Tasks for this exercise:
a - In the film festival post, repeat back word for word the passage starting with "The third day" and going on through "year, The Woods.".
b - Please make an exact duplicate of every one of the rows below, line for line.

QWFF Day 3: A gay-all time

The Queens World Film Festival is a four-day event which showcases films from around the world at venues within the New York City borough of Queens. Throughout this weekend, I'll write about select films from the show, as well as highlights from the presentation. For more information about the festival, visit the website.

The Roosevelt Avenue/Broadway bus and subway hub in Jackson Heights is all renovated and modern now, but I can't help but see it the way I remember it, when it was a little less sleek. Five trains pass through this junction, including the ever-popular 7 train, plus it's a major bus terminal. The underground section used to have a few small, scuzzy looking shops, including the video arcade I've written about before (and still miss!). As a kid, 12, 13, 14 years old, I suppose I should've been more cautious about this part of the station than I was, but that never occurred to me. This wasn't during the really bad old days of the 70s, but the poorly-lighted passageway, combined with the questionable characters that tended to hang around, made for an unhealthy atmosphere, one not too far removed from most well-travelled stations in the five boroughs back then.

Now the hub is better lit, the shops have been replaced with an expanded stairway, an elevator, an escalator (which keeps breaking down!), a streamlined passageway for the buses, countdown clocks to tell you when the trains will arrive, and a renovated outdoor facade. Cops patrol the platforms regularly. As a vital connection to important Queens locations like Citi Field, the National Tennis Center, Flushing Meadow Park, and LaGuardia Airport, these upgrades were absolutely necessary, yet even after all this time, the changes still seem strange and... "wrong" to me. In my mind, it's still 1987 and I can still play Jungle King in the arcade before getting on the 33 bus to go home.


'The Woods'

The third day of QWFF began for me with lunch at a Spanish grilled chicken place on 37th Avenue, where the fellow behind the counter saw my QWFF badge and talked to me about the show for a bit. Even he was aware that the show had made a big leap in size from last year. Then it was on to the Jackson for a film that played at Sundance earlier this year, The Woods.

Data excerpts:
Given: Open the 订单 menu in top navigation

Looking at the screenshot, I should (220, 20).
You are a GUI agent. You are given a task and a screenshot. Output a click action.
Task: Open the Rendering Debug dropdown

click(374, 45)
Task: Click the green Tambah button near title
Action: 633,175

Answers to the problems:
a -
The third day of QWFF began for me with lunch at a Spanish grilled chicken place on 37th Avenue, where the fellow behind the counter saw my QWFF badge and talked to me about the show for a bit. Even he was aware that the show had made a big leap in size from last year. Then it was on to the Jackson for a film that played at Sundance earlier this year, The Woods.

b -
Given: Open the 订单 menu in top navigation

Looking at the screenshot, I should (220, 20).
You are a GUI agent. You are given a task and a screenshot. Output a click action.
Task: Open the Rendering Debug dropdown

click(374, 45)
Task: Click the green Tambah button near title
Action: 633,175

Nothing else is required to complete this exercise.